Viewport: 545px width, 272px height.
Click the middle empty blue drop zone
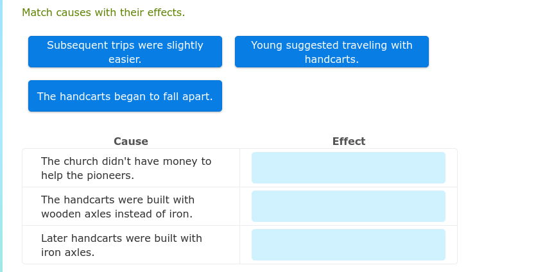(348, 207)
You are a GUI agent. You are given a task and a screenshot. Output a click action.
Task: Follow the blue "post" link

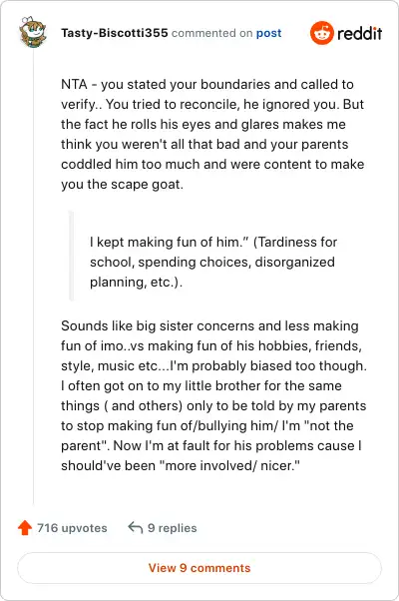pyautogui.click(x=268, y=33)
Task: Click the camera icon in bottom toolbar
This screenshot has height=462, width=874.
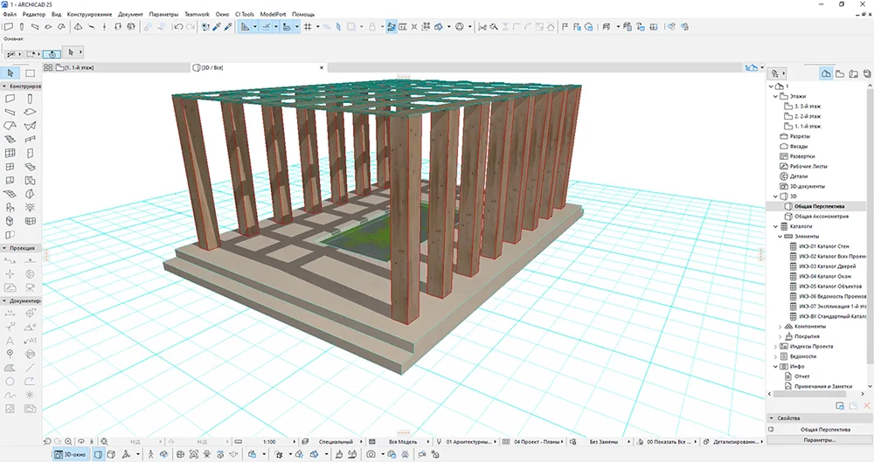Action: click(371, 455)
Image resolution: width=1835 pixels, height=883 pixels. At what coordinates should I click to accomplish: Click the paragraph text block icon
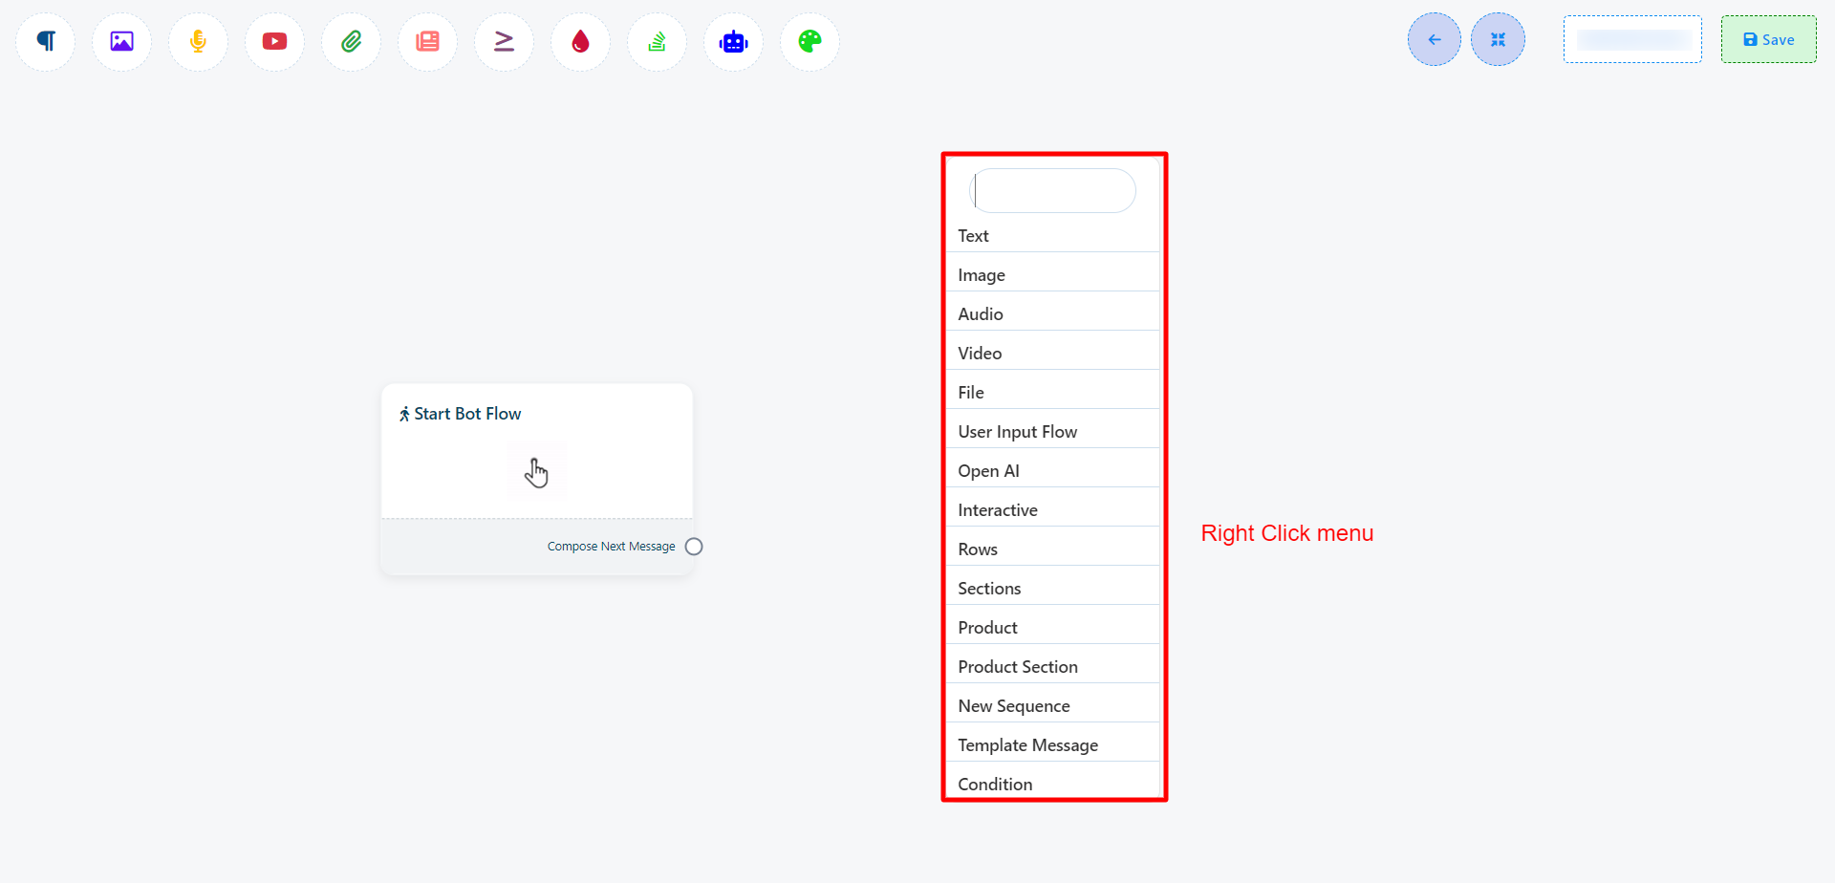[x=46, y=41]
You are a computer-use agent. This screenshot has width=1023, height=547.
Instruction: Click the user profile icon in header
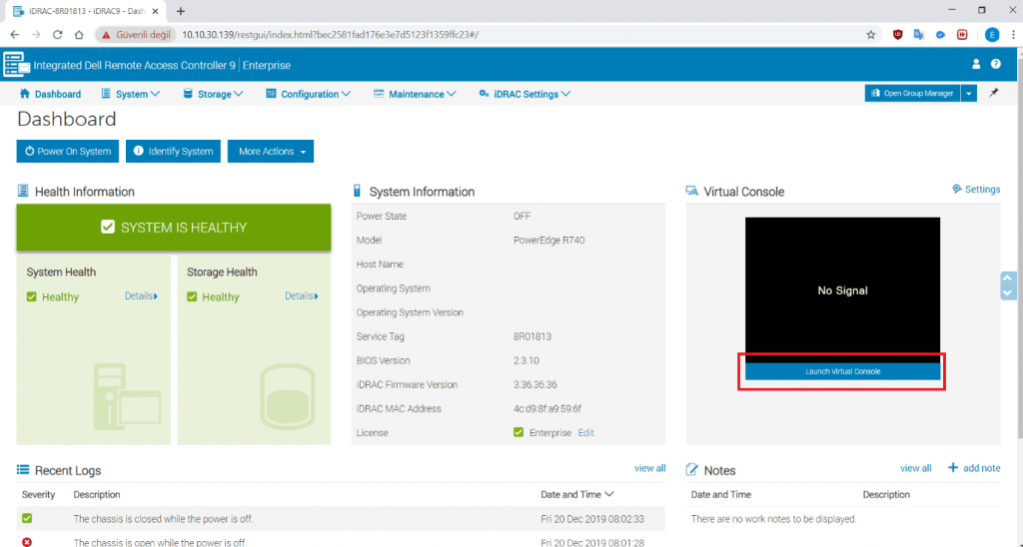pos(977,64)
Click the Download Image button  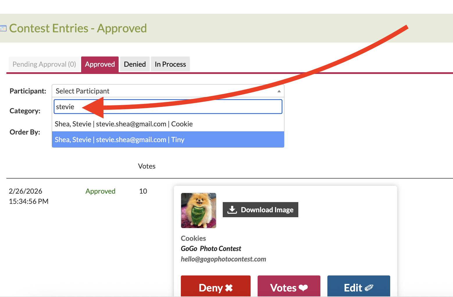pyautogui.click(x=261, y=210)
****************
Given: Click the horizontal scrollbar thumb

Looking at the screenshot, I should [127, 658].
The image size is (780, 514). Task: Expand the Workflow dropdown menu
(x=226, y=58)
****************
*What you are asked to do*. Copy the lines above exactly, starting at the one with "This screenshot has height=462, width=874." and ending at the one with "You are a computer-use", both included. Leave out any pictures and add nothing else.

*Solution for this task*.
This screenshot has height=462, width=874.
Action: click(371, 455)
Image resolution: width=1835 pixels, height=883 pixels. At what coordinates should I click to accomplish: Click the paragraph text block icon
[x=46, y=41]
You are a computer-use agent. This screenshot has width=1023, height=547.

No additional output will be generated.